I have now but a few concluding remarks to make; for my second expedition is at an end, and those of my readers who have followed my wanderings are perhaps as glad to arrive at the end as I was. I may truly say that for nearly twelve months I had been the well-wrought slave not only of the sextant, the compass, and the pen, but of the shovel, the axe, and the needle also. There had been a continual strain on brain and muscle. The leader of such an expedition as this could not stand by and simply give orders for certain work to be performed; he must join in it, and with the good example of heart and hand assist and cheer those with whom he was associated. To my friend and second, Mr. Tietkens, I was under great obligations, for I found him, as my readers will have seen, always ready and ever willing for the most arduous and disagreeable of our many undertakings. My expedition had been unsuccessful in its main object, and my most sanguine hopes had been destroyed. I knew at starting a great deal was expected from me, and if I had not fulfilled the hopes of my friends, I could only console them by the fact that I could not even fulfil my own. But if it is conceded that I had done my devoir as an Australian explorer, then I am satisfied. Nothing succeeds like success, but it is not in the power of man - however he may deserve - to command it. Many trials and many bitter hours must the explorer of such a region experience. The life of a man is to be held at no more than a moment's purchase. The slightest accident or want of judgment may instantly become the cause of death while engaged in such an enterprise, and it may be truly said we passed through a baptism worse indeed than that of fire - the baptism of no water. That I should ever again take the field is more than I would undertake to say: -

"Yet the charmed spell Which summons man to high discovery, Is ever vocal in the outward world; But those alone may hear it who have hearts, Responsive to its tone."

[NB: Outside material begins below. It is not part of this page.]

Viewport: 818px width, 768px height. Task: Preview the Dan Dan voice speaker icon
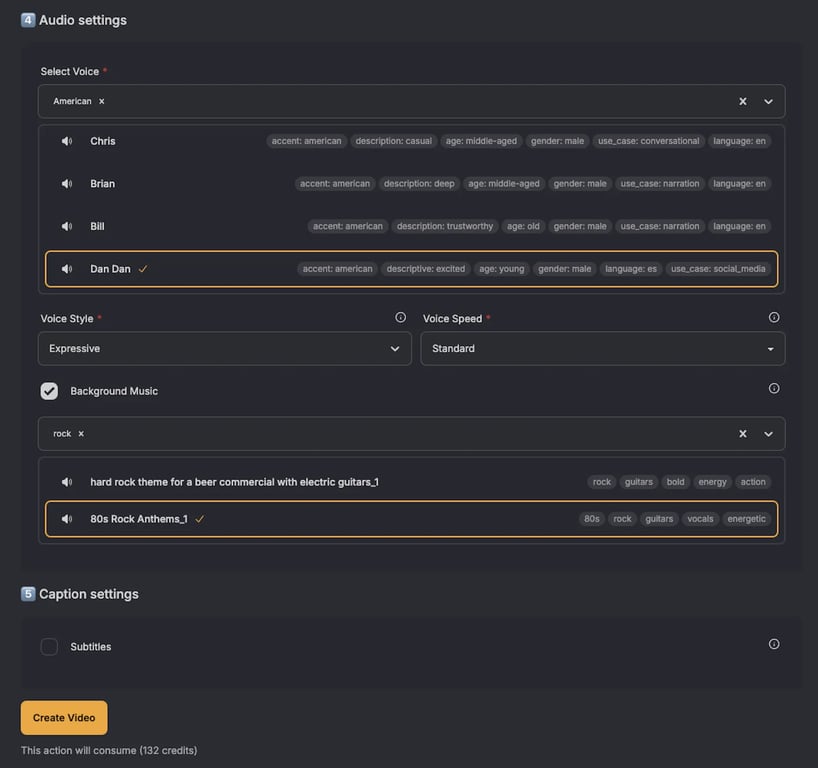click(x=67, y=269)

I may add that I had discovered a line of waters to Sladen Water and Fort McKellar, and that at a distance of 150 miles from there lies the Alfred and Marie Range. At what price that range was sighted I need not now repeat. It is highly probable that water exists there also.

It was, however, evident to me that it is only with camels there is much likelihood of a successful and permanently valuable issue in case of any future attempt. There was only one gentleman in the whole of Australia who could supply the means of its accomplishment; and to him the country at large must in future be, as it is at present, indebted for ultimate discoveries. Of course that gentleman was the Honourable Sir Thomas Elder. To my kind friend Baron Mueller I am greatly indebted, and I trust, though unsuccessful, I bring no discredit upon him for his exertions on my behalf.